ナチュラル│更年期障害

更年期障害
製薬会社の宣伝や多くの婦人科医の所信には楯突くことになるが、閉経は病気ではない。ほとんど不快な症状を経験することなしに人生の変化期を乗り切った女性は少なくないし、ホルモン代償療法など一度も受けることなしに溌剌と閉経後の生活を送っている女性を、私はたくさん知っている。
更年期をどう経過するかには、こころの持ち方が関与している。閉経という変化を「もう若くはない」「もう女ではなくなった」と悲劇的に受け取る人は、その気持ちが大きなストレスとなって不快な症状を自覚し、錠剤のかたちをした「永遠の若さ」を売りつけようとする人たちに説得されてしまうことになる。閉経を人生のつぎの段階への自然な移行だと受け取る人は、医師の助けを必要とせず、冷静に変化を受け入れている。
医師の多くは、不快な諸症状にたいする科学的な治療法であると割り切って、ホルモン療法をほどこしている。確かに、閉経期にエストロゲン(女性ホルモン)のレベルが低下すると、一部の女性に一過性の熱感と膣の乾燥が起こるが、それに対処するのに外部からエストロゲンを補充する必要はない。
一過性の熱感は無害だが、気持ちのいいものではない。それを抑えるのにいい生薬療法をお教えしよう。健康食品店で、次の3種の生薬のチンキ剤かカプセル剤を買っていただきたい。トウキ、チャパラル、それにダミアナの3種だ。ダミアナはテキサス州やメキシコ北部原産の植物で、強精剤ならびに女性の催淫剤としてよく知られているものである。カプセルの場合は、それぞれ2カプセルずつ1日に1回、正午にのむ。チンキの場合は、ぬるま湯を入れたカップにそれぞれのチンキ剤を1滴ずつ落としたものを、やはり1日に1回、正午にのべばいい。この生薬は安全で、よく効く。熱感がなくなるまでつづけ、熱感がおさまったら少しずつ量をへらして、適当な時期にやめればいい。それで不快な熱感との縁が切れる。

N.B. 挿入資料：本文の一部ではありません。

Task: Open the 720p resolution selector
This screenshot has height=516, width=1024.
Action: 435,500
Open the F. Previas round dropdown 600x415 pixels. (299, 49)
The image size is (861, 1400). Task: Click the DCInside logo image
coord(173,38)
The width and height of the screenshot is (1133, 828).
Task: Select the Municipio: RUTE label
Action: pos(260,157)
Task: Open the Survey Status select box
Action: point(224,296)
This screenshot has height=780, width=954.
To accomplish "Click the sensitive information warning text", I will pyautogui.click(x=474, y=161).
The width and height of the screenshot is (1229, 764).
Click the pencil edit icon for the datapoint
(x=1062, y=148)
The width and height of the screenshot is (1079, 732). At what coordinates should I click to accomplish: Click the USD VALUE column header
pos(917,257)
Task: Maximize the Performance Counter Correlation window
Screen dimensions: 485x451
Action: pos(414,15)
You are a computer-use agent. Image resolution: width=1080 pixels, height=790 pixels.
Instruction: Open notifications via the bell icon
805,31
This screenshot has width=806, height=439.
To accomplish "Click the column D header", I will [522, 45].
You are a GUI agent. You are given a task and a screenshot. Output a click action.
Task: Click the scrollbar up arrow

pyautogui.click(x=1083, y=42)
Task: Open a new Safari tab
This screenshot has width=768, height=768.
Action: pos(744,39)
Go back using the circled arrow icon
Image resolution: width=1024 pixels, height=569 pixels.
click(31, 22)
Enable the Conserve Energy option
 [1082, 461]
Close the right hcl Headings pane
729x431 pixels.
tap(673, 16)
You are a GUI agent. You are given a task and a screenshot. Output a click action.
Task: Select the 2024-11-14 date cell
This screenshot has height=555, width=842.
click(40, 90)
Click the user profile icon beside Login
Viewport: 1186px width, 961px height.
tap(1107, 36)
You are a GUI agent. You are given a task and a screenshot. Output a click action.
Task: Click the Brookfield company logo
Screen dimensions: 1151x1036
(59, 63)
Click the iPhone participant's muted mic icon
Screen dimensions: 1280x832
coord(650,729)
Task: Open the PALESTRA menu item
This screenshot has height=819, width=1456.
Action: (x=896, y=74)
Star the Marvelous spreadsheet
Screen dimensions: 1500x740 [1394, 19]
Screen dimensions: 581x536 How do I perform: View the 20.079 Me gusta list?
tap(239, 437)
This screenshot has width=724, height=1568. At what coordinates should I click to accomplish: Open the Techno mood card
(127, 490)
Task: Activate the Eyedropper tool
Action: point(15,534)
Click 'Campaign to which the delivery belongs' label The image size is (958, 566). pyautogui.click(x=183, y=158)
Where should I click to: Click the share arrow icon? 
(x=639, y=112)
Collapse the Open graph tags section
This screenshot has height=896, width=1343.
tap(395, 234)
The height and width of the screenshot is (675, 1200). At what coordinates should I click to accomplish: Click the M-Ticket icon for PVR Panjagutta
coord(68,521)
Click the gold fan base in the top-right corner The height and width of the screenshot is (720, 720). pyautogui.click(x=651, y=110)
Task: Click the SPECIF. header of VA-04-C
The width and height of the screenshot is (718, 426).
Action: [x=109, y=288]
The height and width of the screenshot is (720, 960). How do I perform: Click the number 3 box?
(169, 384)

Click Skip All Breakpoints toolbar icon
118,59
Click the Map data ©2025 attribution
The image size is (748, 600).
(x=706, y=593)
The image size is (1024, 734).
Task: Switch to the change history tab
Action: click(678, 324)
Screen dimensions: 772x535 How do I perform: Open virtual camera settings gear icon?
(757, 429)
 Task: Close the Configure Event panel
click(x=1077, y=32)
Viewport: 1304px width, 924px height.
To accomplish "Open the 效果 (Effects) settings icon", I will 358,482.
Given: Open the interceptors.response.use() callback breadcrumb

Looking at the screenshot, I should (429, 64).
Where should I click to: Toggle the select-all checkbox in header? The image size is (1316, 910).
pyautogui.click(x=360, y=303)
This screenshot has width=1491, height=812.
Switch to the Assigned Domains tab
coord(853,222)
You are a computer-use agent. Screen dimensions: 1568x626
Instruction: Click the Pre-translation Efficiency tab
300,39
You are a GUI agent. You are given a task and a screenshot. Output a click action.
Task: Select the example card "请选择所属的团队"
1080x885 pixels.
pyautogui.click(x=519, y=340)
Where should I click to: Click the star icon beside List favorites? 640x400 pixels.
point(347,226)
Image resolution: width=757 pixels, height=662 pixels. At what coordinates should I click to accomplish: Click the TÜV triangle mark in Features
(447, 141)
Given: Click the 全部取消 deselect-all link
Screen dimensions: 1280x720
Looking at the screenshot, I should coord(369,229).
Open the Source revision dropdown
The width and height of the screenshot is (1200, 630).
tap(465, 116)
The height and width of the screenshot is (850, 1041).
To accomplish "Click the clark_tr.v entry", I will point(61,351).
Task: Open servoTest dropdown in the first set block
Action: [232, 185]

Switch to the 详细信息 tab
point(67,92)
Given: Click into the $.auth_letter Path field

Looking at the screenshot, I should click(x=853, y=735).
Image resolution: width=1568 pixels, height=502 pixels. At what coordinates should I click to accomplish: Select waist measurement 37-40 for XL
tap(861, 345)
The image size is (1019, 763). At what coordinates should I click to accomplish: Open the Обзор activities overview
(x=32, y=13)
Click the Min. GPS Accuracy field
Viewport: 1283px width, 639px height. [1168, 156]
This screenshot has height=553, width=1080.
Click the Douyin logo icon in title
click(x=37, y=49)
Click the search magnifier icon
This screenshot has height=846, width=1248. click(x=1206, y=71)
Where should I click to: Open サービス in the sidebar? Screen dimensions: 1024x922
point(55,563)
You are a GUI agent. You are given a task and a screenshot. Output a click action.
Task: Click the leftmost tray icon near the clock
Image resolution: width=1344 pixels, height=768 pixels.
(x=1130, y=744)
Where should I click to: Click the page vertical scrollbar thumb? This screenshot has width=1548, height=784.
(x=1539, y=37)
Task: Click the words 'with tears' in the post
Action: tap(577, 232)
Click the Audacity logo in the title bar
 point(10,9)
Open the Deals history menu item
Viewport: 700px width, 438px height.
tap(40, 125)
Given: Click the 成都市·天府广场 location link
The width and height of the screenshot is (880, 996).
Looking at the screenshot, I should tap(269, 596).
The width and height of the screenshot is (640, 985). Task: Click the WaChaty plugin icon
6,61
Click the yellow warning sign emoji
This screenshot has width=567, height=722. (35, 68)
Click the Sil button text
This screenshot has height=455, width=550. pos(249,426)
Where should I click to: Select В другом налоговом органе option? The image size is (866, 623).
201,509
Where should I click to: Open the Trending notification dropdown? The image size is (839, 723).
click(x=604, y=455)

膣の乾燥は性交を困難にするが、性生活の終わりを意味するものではない。潤滑用のゼリー剤やクリーム剤を使う習慣をつけるか、医師に相談して外用のエストロゲン・クリームを処方してもらい、使い方を教わるといい。エストロゲン・クリームを随時に使っていると、正常の膣組織が回復してくる。種類によっては全身性に吸収されるものもあるが、ホルモン剤を飲むことに比べれば、影響は少ない。
卵巣を失ったため閉経期が早くきた女性へのエストロゲン療法や、とくに医学的な理由があっての使用は反対しないが、エストロゲン信仰は、その潜在的な危険性、とくに癌になるリスクを高めるので反対である。